Native Apps vs Progressive Web Apps

Native apps own the device. PWAs rent it. For anything you charge money for or need to feel fast, native wins — and it isn't close.

The short answer

Native Apps over Progressive Web Apps for most cases. Native apps get the full hardware, the App Store storefront, real push on iOS that's worked for a decade, and a performance ceiling PWAs structurally can't.

  • Pick Native Apps if shipping a product people pay for, use daily, or expect to feel instant — games, fintech, anything touching the camera, Bluetooth, secure enclave, or serious background work. Also if reliable push and store discovery are part of the business
  • Pick Progressive Web Apps if your reach is a shareable URL, your budget is one web team, and your app is content-or-form-shaped — a catalog, a dashboard, a booking flow — where 'good enough and installable' beats 'native but never built.'
  • Also consider: Capacitor or a thin native shell wrapping web views if you want App Store presence and native APIs without two full codebases. It's the honest middle, and on iOS it's often the only way to get push and payments without abandoning your web stack.

— Nice Pick, opinionated tool recommendations

Performance and Hardware

This is where the argument ends. Native code talks to the GPU, the secure enclave, the camera ISP, Bluetooth, NFC, and background processors directly. A PWA talks to whatever the browser's JavaScript bridge deigns to expose, on the browser's timeline, with the browser's overhead. 60fps scrolling, sub-frame gesture response, real-time camera filters, on-device ML — native does these without thinking; PWAs approximate them and jank under load. Memory and battery are worse too: you're paying for an entire rendering engine to host your app. Yes, Wasm and WebGPU narrow the gap on paper. In practice the gap is widest exactly where users notice — the first 100ms of a tap. If your app does anything computationally real, the PWA ceiling is a wall you'll hit in week three, then spend months pretending you didn't. Native gives you headroom you never have to fight for.

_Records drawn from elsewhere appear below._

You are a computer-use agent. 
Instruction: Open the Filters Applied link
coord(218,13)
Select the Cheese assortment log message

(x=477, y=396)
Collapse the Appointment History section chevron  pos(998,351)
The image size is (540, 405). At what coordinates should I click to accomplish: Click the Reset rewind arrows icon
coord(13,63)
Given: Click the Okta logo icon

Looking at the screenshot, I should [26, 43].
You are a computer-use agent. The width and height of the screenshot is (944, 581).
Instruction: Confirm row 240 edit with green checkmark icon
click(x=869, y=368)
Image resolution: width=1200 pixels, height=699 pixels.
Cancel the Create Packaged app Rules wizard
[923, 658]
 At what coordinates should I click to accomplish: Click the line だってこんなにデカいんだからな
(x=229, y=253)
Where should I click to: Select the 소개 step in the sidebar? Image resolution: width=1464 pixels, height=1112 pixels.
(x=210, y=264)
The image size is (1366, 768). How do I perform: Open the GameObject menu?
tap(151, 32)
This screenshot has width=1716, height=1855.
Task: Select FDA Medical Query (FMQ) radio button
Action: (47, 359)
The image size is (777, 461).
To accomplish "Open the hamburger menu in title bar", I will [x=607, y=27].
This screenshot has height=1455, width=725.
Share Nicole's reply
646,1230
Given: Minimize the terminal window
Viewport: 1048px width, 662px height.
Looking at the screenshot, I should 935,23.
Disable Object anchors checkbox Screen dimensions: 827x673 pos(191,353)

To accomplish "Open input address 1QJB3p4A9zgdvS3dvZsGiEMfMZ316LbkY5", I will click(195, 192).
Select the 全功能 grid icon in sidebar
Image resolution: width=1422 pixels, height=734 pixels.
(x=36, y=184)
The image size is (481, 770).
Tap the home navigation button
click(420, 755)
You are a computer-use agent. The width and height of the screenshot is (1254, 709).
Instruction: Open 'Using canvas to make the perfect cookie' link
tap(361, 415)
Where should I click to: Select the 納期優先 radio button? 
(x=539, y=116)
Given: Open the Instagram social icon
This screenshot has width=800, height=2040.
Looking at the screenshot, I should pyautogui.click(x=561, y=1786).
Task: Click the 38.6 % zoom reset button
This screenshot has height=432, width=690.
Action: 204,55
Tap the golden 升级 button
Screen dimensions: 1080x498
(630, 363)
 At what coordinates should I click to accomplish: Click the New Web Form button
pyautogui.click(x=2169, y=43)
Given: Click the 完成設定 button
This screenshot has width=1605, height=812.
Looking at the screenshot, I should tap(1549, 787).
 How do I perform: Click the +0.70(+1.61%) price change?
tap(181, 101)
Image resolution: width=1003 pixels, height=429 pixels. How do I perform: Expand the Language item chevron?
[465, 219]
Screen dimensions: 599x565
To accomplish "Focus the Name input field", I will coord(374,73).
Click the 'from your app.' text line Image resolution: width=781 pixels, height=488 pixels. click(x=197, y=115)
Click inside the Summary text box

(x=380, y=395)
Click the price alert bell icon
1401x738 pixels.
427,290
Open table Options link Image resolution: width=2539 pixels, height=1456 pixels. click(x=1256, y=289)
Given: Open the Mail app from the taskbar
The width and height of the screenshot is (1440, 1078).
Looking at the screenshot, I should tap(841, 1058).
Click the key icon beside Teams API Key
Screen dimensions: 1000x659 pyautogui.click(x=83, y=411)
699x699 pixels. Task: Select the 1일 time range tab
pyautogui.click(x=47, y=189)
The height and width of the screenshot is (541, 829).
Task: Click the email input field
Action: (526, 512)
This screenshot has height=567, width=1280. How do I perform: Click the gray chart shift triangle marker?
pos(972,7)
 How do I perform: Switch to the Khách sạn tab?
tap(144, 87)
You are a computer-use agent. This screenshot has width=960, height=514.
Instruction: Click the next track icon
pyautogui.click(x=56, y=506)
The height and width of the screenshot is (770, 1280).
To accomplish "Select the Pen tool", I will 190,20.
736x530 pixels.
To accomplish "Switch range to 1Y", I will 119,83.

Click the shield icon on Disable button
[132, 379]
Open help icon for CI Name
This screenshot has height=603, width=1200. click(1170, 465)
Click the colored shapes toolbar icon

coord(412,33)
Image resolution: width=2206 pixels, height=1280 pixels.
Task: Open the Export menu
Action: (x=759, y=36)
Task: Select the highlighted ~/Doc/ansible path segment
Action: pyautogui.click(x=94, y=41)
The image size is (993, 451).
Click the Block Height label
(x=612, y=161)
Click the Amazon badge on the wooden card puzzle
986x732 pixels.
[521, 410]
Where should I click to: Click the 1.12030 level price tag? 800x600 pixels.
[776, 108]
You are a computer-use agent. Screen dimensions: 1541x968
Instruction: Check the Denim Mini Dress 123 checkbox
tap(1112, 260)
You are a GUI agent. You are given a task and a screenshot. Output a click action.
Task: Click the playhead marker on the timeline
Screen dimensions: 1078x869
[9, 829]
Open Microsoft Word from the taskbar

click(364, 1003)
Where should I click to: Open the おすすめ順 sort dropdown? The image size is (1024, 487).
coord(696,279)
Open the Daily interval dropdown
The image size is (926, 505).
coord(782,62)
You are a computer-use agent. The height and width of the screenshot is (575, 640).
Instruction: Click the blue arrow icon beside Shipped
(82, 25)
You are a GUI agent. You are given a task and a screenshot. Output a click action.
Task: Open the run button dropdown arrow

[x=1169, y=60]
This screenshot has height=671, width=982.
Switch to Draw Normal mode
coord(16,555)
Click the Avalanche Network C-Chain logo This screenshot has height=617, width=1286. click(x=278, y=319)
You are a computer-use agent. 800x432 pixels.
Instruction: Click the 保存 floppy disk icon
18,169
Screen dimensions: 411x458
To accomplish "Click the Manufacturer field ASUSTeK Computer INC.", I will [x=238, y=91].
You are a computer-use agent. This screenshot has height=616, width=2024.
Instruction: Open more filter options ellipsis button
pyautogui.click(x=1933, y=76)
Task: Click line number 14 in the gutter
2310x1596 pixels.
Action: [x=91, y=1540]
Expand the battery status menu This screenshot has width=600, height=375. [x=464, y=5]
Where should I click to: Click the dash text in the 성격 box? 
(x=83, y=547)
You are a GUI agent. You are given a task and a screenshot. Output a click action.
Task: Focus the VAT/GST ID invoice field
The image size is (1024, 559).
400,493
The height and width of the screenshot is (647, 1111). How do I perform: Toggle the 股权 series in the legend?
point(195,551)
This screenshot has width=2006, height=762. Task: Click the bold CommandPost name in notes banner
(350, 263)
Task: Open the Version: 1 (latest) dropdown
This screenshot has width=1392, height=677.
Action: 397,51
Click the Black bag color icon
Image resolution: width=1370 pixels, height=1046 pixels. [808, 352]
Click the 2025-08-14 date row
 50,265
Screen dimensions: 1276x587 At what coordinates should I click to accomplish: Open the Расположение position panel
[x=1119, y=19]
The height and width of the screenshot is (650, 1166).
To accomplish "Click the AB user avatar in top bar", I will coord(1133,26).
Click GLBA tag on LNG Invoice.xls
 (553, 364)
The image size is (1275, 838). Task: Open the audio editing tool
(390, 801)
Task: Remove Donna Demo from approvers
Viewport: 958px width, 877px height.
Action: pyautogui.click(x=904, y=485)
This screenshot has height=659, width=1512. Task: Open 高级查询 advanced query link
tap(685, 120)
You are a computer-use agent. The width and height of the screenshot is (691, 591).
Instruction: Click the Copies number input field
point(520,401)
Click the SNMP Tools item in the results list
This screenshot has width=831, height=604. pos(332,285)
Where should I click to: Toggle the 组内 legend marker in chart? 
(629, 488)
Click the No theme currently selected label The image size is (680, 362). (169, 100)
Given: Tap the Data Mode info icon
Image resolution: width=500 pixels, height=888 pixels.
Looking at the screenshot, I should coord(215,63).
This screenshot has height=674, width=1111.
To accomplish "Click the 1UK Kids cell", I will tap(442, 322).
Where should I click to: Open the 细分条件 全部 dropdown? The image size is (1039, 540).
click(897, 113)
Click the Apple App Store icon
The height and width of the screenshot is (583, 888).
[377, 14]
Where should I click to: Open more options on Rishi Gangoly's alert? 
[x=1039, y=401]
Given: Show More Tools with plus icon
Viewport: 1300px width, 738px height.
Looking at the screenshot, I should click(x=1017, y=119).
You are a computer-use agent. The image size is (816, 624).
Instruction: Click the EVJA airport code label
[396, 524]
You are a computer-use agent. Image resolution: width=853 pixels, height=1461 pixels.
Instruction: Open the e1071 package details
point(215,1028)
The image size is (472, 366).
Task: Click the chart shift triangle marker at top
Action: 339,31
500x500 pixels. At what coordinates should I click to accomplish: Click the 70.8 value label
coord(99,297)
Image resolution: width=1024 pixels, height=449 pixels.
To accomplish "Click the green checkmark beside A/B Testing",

Distribution and Discovery

PWAs win the one round native can't: a link. No install friction, no 150MB download, no review queue rejecting your build on a Friday. You ship by deploying. That's genuinely powerful for top-of-funnel and for markets where storage and data are scarce. But discovery is a two-sided coin. The App Store and Play Store are search engines with billions of intent-driven visitors and a payment system already in users' thumbs. PWAs have none of that — nobody browses a PWA store, because there isn't one worth the name. iOS 'Add to Home Screen' is buried three taps deep and most users will never find it. So PWAs win distribution speed and lose distribution reach. If your growth is paid links and SEO, that trade is fine. If it's organic store discovery and the trust a store listing confers, you're handing native a moat you can't dig.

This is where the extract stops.